Inadaptés au système sud-coréen, sans qualifications, ne maîtrisant pas les technologies, peu d'entre eux parviennent à s'insérer professionnellement. Seuls 2% des 5 700 réfugiés comptabilisés dans tout le pays travaillent, les autres vivant des aides du gouvernement.
Ainsi, bien qu'ils aient de la nourriture, qu'il n'y ait pas de menaces directes sur leur vie ou de risque d'être rapatriés au Nord, ils se sentent toujours fragiles, tristes, timides, sur le qui-vive permanent, hantés par le sentiment d'insécurité et la peur. Ils ont du mal à se nourrir, à dormir. Il m'est même arrivé d'entendre que certains voulaient retourner vivre dans leur pays. En conséquence, leurs réactions sont instables et un nombre important d'entre eux tentent d'oublier leurs difficultés à travers l'alcool et le jeu. On remarque aussi une prédominance de douleurs physiques, migraines ainsi que des palpitations qui sont principalement dues à des difficultés à exprimer des émotions.
Ces difficultés psychologiques sont à l'origine de beaucoup de malentendus avec les sud coréens qui les croient paresseux, nonchalants et violents alors qu'ils sont juste malades.
Un dispositif d'aide psychologique embryonnaire
Face à cette détresse et à cette stigmatisation, très peu de soutien psychologique est proposé aux réfugiés. Le centre d'Hanawon vient tout juste de mettre en place une cellule psychologique et MSF n'a obtenu que récemment l'autorisation de proposer des consultations psychologiques dans les centres sociaux. C'est pourquoi je crois que les organisations qui soutiennent les nord-coréens ici jugent les activités de MSF essentielles.
Parce que, dans ces circonstances, les réfugiés qui demandent d'eux-mêmes une aide sont très peu nombreux, la principale difficulté pour MSF est de rentrer en contact avec ces réfugiés. Une fois le contact établi, on se rend compte assez rapidement de l'efficacité de la prise en charge.
Tous les patients que j'ai pu rencontrer disent la même chose : ils veulent oublier leur passé. C'est pour cela qu'il est très difficile, au début, d'échanger sur leurs difficultés. La thérapie leur donne ainsi l'occasion de traverser une phase dépressive pour, dans un deuxième temps, les aider à rebondir. Ils redeviennent alors plus équilibrés et ont une chance de s'accepter dans le passé et dans le présent pour pouvoir se projeter dans le futur.

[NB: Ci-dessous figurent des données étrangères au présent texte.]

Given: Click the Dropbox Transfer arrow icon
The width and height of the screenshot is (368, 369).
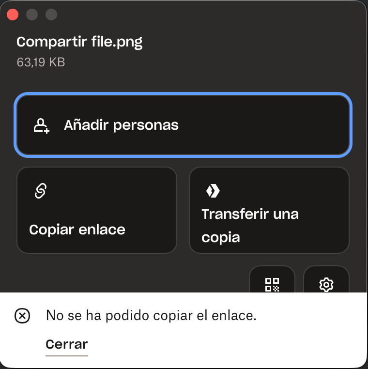Looking at the screenshot, I should (213, 191).
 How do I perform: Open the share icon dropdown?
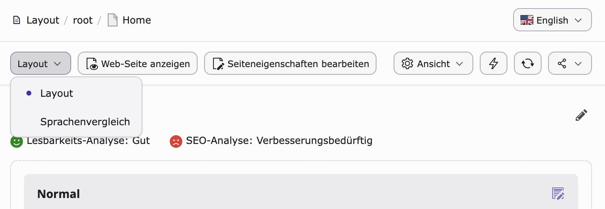(570, 63)
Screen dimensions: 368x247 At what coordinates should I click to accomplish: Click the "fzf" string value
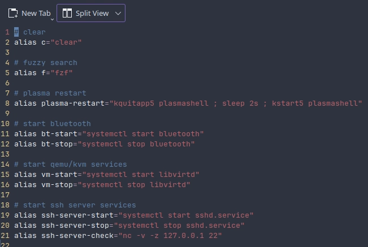pyautogui.click(x=62, y=73)
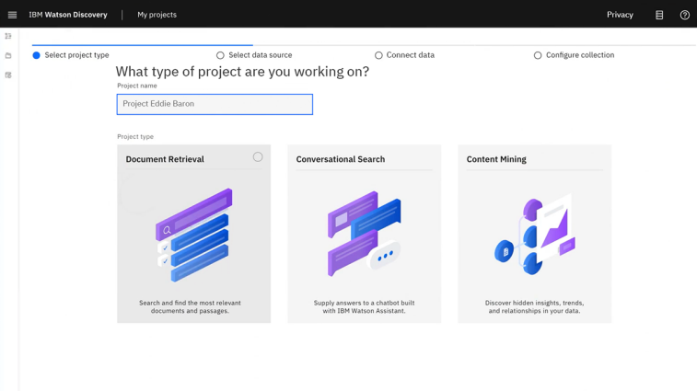Click the top list icon in left sidebar

8,37
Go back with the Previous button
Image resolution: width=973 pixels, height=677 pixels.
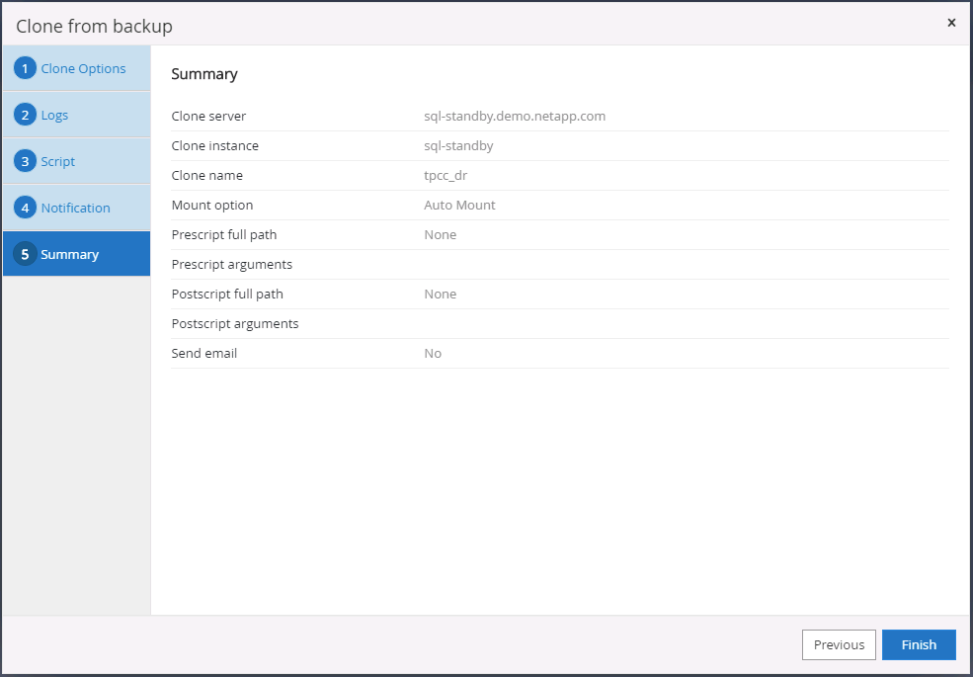coord(839,644)
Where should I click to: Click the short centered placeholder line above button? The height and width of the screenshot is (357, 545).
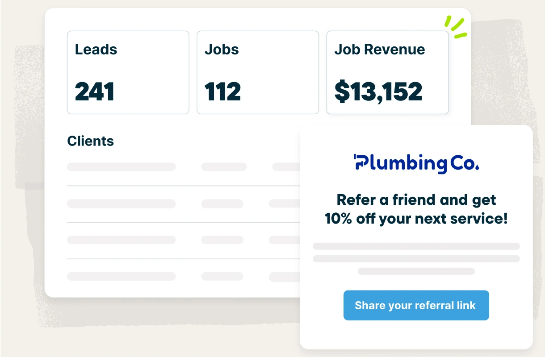(416, 271)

Malheureusement, bien que de plus en plus de Nord-Coréens arrivent, trop peu de psychologues et de psychiatres ont conscience des difficultés psychologiques que rencontrent ces réfugiés. Or essayer de comprendre et d'aider ceux qui se sentent seuls, malades ou angoissés est une condition sine qua non de leur intégration en Corée du Sud.